• What is expected
Working from the line that contains "How do I perform: Select the 給与昇給率調査" down to the last line below, repeat each line exactly.

-- Opening Marker --

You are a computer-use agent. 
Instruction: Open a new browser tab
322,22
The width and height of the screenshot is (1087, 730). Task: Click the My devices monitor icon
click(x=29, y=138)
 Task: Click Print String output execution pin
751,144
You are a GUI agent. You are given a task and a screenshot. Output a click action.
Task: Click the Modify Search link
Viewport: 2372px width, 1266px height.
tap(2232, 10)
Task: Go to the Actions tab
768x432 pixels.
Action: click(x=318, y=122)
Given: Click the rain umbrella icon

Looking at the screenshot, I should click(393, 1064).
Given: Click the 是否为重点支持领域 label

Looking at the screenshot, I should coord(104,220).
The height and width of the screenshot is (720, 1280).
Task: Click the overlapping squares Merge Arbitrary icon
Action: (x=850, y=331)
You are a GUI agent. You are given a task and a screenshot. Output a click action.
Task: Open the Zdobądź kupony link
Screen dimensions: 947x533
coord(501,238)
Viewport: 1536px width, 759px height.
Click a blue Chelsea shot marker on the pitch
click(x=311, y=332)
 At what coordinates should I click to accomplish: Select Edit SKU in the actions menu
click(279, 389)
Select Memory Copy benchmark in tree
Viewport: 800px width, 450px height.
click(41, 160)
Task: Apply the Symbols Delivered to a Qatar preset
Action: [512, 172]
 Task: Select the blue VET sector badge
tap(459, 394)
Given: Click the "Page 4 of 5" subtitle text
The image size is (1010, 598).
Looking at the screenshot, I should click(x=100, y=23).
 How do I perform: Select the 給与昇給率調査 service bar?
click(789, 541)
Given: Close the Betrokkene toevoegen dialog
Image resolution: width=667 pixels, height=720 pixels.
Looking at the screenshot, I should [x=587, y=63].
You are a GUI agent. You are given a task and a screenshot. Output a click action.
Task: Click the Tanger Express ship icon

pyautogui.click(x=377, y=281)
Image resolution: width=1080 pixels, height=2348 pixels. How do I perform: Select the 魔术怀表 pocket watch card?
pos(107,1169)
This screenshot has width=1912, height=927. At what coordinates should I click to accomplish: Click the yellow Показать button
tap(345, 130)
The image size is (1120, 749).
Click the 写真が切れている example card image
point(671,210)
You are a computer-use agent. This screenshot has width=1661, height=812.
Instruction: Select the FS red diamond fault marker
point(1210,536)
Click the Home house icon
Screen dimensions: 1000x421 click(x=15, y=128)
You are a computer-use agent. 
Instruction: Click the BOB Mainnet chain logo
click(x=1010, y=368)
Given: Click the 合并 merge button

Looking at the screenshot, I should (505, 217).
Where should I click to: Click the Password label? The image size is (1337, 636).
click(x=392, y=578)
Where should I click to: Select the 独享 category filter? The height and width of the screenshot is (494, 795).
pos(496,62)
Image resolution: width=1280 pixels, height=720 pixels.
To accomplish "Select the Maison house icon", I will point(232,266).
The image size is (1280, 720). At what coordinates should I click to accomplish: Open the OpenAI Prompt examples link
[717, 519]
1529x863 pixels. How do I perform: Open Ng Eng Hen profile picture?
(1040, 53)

-- Closing Marker --

• Solution to this task
 How do I perform: Select the 給与昇給率調査 service bar?
click(789, 541)
Given: Close the Betrokkene toevoegen dialog
Image resolution: width=667 pixels, height=720 pixels.
Looking at the screenshot, I should [x=587, y=63].
You are a GUI agent. You are given a task and a screenshot. Output a click action.
Task: Click the Tanger Express ship icon

pyautogui.click(x=377, y=281)
Image resolution: width=1080 pixels, height=2348 pixels. How do I perform: Select the 魔术怀表 pocket watch card?
pos(107,1169)
This screenshot has width=1912, height=927. At what coordinates should I click to accomplish: Click the yellow Показать button
tap(345, 130)
The image size is (1120, 749).
Click the 写真が切れている example card image
point(671,210)
You are a computer-use agent. This screenshot has width=1661, height=812.
Instruction: Select the FS red diamond fault marker
point(1210,536)
Click the Home house icon
Screen dimensions: 1000x421 click(x=15, y=128)
You are a computer-use agent. 
Instruction: Click the BOB Mainnet chain logo
click(x=1010, y=368)
Given: Click the 合并 merge button

Looking at the screenshot, I should (505, 217).
Where should I click to: Click the Password label? The image size is (1337, 636).
click(x=392, y=578)
Where should I click to: Select the 独享 category filter? The height and width of the screenshot is (494, 795).
pos(496,62)
Image resolution: width=1280 pixels, height=720 pixels.
To accomplish "Select the Maison house icon", I will point(232,266).
The image size is (1280, 720). At what coordinates should I click to accomplish: Open the OpenAI Prompt examples link
[717, 519]
1529x863 pixels. How do I perform: Open Ng Eng Hen profile picture?
(1040, 53)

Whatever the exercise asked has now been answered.